The realization of ip2region

In mobile Internet applications, it is often necessary to do some statistical analysis of user-side information based on user location information, etc. To get the user's location information, there are generally two methods: GPS positioning information and the user's IP address. Since every mobile phone does not necessarily turn on GPS, and sometimes does not need too precise location (up to the level of a city), it is a good choice to analyze the user's location based on the IP address. To achieve this function, you need a mapping relationship library between IP and geographic location, and rely on this library to start an IP to geographic location service. This article starts from the requirements, combined with the ip2region with 8.4k stars on Github to analyze the design of the mapping library and how the IP can be quickly converted into a geographic location.

Introduction

IP location services are very common, and many companies provide similar paid services, such as Ali, Gaode, Baidu, etc., of course, there are also public free services, such as GeoIP, pure IP, etc. These services are either parsed through HTML pages or requested through an interface, but no matter what, an http request is indispensable, not to mention that most services have restrictions on QPS. The following table enumerates some common ways to obtain an address by IP.

Open API service the way limit Sample
Taobao IP address library interface Each user’s QPS should be less than 1 curl -d "ip=218.97.9.25&accessKey=alibaba-inc" http://ip.taobao.com/outGetIpInfo
Gaode Map interface Each user has an access limit of 100,000 per day, and enterprise developers have an access limit of 30 million curl "https://restapi.amap.com/v3/ip?ip=218.97.9.25&key=f4cf14aca974dfbb0501c582ce3fce77"
GeoIP HTML parsing curl -d "ip=218.97.9.25&submit=提交" https://www.geoip.com
Pure IP HTML parsing curl http://www.cz88.net/ip/?ip=218.97.9.25

In daily work, it is usually necessary to convert a large number of user request logs into user location information for subsequent analysis. The key to this is the large amount of data and fast processing. Obviously, we cannot meet our daily needs by requesting API public services every time.

Brute force generation IP library

For daily needs, a simple and rude way is to obtain the location information corresponding to all public network IPs through API in advance. According to the following TIPS, we can estimate that if you visit Taobao IP address library to traverse 330 million domestic IP addresses 10 years. If it is a high-tech enterprise user, it will take about 11 days to traverse the domestic IP address.

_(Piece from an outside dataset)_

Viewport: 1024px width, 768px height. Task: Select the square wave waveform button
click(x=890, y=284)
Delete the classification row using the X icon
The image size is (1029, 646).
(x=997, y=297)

I feel that this 11 days is still acceptable.

TIPS:
The IP address currently referred to by IPv4 refers to IPv4 , which uses a 32-bit (4 byte) address, so the address space is about 4.29 billion 2 3 2 = 4294967296 2^32=4294967296232=4 2 9 4 9 6 7 2 9 6 Ge,
but some addresses are for special uses retained, such as private networks (approximately 18 million) and multicast addresses (about 270 million), which reduces available on the Internet The number of addresses routed.
Accordingto statistics on thewiki, the number of IPv4 in China reached 330 million, while the number of IPv4 in the United States was 1.54 billion.

Here we agree on the data format of the location information: 国家|区域|省份|城市|ISPIf the field returned in the interface has no corresponding information, the corresponding field is filled with 0. Then we can obtain the following file data by sequentially requesting the API service (addresses increase in order):

0.0.0.0|0|0|0|内网IP|内网IP
0.0.0.1|0|0|0|内网IP|内网IP
...
1.0.15.255|中国|0|广东省|广州市|电信
...
255.255.255.255|0|0|0|内网IP|内网IP

As long as you have this file, you can read it into the memory and save it in a dictionary. The key is the IP address and the value is the location information. The program can return location information in O(1) time complexity, but we can roughly calculate the size of the program or file.
Suppose we use utf-8 for storage. The shortest record is 0.0.0.0|0|0|0|0|0, which occupies 17 bytes. The size of the IP library file is 17*4294967296 = 73014444032 B = 71303MB = 71GB. This size is unacceptable for any program.

Space optimization

IP library file optimization

From the above file data, it is found that a large number of adjacent IPs have the same location information (the customer will try to connect together when applying for a segment of IP addresses), so we can combine such records into one record. The following file data (the address segment increases sequentially):

0.0.0.0|0.255.255.255|0|0|0|内网IP|内网IP
...
1.0.8.0|1.0.15.255|中国|0|广东省|广州市|电信
...
224.0.0.0|255.255.255.255|0|0|0|内网IP|内网IP

The latest ip.merge.txt in the ip2region library has a total of 658207 records and the file size is 39 M.

IP address optimization

From the above file data, it is found that a large number of IP addresses are stored in the form of strings , while IPv4 uses 32-bit addresses. So converting it into an integer for storage can greatly save space. For example, the shortest string 0.0.0.0 occupies 7 bytes, and the longest string 111.111.111.111 occupies 15 bytes. If you convert it to an integer, they Both occupy 4 bytes. 0.0.0.0 is int(0), 111.111.111.111 is int(1869573999).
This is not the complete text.